George described two varieties:
- Verticordia luteola F.Muell. var. luteola which has spreading leaves 2.5-3.5 mm and pale yellow to cream and white flowers;
- Verticordia luteola var. rosea A.S.George which has erect leaves 3-4 mm and bright to pale pink and silvery-white flowers.

George placed this species in subgenus Integripetala, section Verticordella along with V. pennigera, V. halophila, V. blepharophylla, V. carinata, V. attenuata, V. drummondii, V. wonganensis, V. paludosa, V. lindleyi, V. bifimbriata, V. tumida, V. mitodes, V. centipeda, V. auriculata, V. pholidophylla, V. spicata and V. hughanii.

==Distribution and habitat==
This verticordia grows in sandy soil usually with gravel, in flat areas in heath and shrubland, often with other species of verticordia.
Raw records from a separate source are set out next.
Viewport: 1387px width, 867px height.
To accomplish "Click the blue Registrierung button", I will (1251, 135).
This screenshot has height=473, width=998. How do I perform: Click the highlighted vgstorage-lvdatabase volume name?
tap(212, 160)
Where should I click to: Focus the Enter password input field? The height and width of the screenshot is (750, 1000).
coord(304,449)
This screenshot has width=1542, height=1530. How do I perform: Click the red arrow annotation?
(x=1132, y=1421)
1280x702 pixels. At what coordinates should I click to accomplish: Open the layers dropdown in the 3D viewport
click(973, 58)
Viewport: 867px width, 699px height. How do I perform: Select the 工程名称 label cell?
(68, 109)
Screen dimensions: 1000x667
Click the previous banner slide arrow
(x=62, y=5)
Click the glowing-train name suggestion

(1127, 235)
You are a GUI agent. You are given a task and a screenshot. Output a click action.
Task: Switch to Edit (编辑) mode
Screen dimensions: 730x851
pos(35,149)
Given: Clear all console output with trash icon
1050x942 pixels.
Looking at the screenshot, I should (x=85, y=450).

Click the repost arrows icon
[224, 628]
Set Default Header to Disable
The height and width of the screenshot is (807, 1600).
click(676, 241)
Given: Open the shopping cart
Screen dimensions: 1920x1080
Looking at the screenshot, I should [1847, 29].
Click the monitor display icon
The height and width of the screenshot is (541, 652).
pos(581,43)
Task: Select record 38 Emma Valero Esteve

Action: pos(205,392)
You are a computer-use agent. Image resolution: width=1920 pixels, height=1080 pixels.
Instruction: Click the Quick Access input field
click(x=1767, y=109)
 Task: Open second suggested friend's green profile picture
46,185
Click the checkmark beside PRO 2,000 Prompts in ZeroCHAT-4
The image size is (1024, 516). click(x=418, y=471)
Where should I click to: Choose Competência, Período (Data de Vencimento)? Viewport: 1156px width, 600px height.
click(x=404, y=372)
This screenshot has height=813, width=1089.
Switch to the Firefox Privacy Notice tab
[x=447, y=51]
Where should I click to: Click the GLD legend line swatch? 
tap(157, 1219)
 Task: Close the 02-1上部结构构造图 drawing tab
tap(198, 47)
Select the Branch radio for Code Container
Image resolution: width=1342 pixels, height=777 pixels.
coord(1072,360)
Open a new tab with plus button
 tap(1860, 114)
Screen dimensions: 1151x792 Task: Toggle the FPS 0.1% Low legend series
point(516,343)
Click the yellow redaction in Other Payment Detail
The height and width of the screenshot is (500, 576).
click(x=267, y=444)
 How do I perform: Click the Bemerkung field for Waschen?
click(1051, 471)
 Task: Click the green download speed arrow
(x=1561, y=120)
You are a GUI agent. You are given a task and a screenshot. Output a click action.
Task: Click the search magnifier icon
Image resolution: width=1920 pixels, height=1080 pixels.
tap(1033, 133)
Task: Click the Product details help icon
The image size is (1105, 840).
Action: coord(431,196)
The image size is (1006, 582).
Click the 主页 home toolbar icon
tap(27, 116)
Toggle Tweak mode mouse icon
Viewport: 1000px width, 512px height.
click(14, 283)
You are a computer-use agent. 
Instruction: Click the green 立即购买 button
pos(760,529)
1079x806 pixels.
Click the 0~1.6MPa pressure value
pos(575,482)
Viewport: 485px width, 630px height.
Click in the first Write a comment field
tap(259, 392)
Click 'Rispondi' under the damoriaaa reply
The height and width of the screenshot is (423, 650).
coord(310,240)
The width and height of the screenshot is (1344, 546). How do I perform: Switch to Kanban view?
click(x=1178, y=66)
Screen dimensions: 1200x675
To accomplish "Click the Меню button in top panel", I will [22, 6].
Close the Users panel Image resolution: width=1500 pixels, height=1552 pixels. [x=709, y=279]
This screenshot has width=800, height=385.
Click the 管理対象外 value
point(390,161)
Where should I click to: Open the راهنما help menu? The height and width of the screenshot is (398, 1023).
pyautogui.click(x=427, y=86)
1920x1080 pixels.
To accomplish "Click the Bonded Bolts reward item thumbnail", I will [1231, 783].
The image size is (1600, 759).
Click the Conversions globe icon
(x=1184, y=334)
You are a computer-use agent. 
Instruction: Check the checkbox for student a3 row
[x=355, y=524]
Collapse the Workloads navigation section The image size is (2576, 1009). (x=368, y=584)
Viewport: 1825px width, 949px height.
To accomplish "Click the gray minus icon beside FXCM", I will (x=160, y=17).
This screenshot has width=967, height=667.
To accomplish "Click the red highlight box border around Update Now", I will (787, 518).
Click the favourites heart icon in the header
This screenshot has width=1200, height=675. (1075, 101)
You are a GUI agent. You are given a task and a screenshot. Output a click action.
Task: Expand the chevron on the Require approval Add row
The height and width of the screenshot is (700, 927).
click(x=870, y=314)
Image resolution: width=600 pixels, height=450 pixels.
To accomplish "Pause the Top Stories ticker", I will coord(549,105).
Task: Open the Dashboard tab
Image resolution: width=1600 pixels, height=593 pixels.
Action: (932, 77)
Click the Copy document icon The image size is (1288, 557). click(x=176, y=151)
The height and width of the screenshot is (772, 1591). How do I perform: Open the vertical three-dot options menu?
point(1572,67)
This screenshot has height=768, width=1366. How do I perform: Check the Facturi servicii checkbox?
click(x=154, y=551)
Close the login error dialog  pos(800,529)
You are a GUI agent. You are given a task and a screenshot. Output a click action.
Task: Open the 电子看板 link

It occurs south of Geraldton near the Arrowsmith River, Eneabba and Mingenew in the Avon Wheatbelt and Geraldton Sandplains biogeographic regions.

==Conservation==
Subspecies luteola is classified as "Priority Three" by the Western Australian Government Department of Parks and Wildlife, meaning that it is poorly known and known from only a few locations but is not under imminent threat and subspecies rosea is classified as "Priority One" meaning that it is known from only one or a few locations which are potentially at risk.

==Use in horticulture==
Both varieties of Verticordia luteola have responded well to cultivation. They have usually been grown from cuttings and grown in sandy soil and have proven to be relatively drought and frost-tolerant, even in the humid climate of Sydney.